→ **Task to complete**: Output exactly the line containing "Click the Antworten" and each line after it through the last line of the records, and nothing else.

[Saved entries]
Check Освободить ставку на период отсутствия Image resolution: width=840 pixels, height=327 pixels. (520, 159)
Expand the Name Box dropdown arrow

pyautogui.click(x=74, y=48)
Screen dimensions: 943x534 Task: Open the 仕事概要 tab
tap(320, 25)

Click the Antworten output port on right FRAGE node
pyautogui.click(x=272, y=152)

→ **Response area**:
Click the Antworten output port on right FRAGE node
pyautogui.click(x=272, y=152)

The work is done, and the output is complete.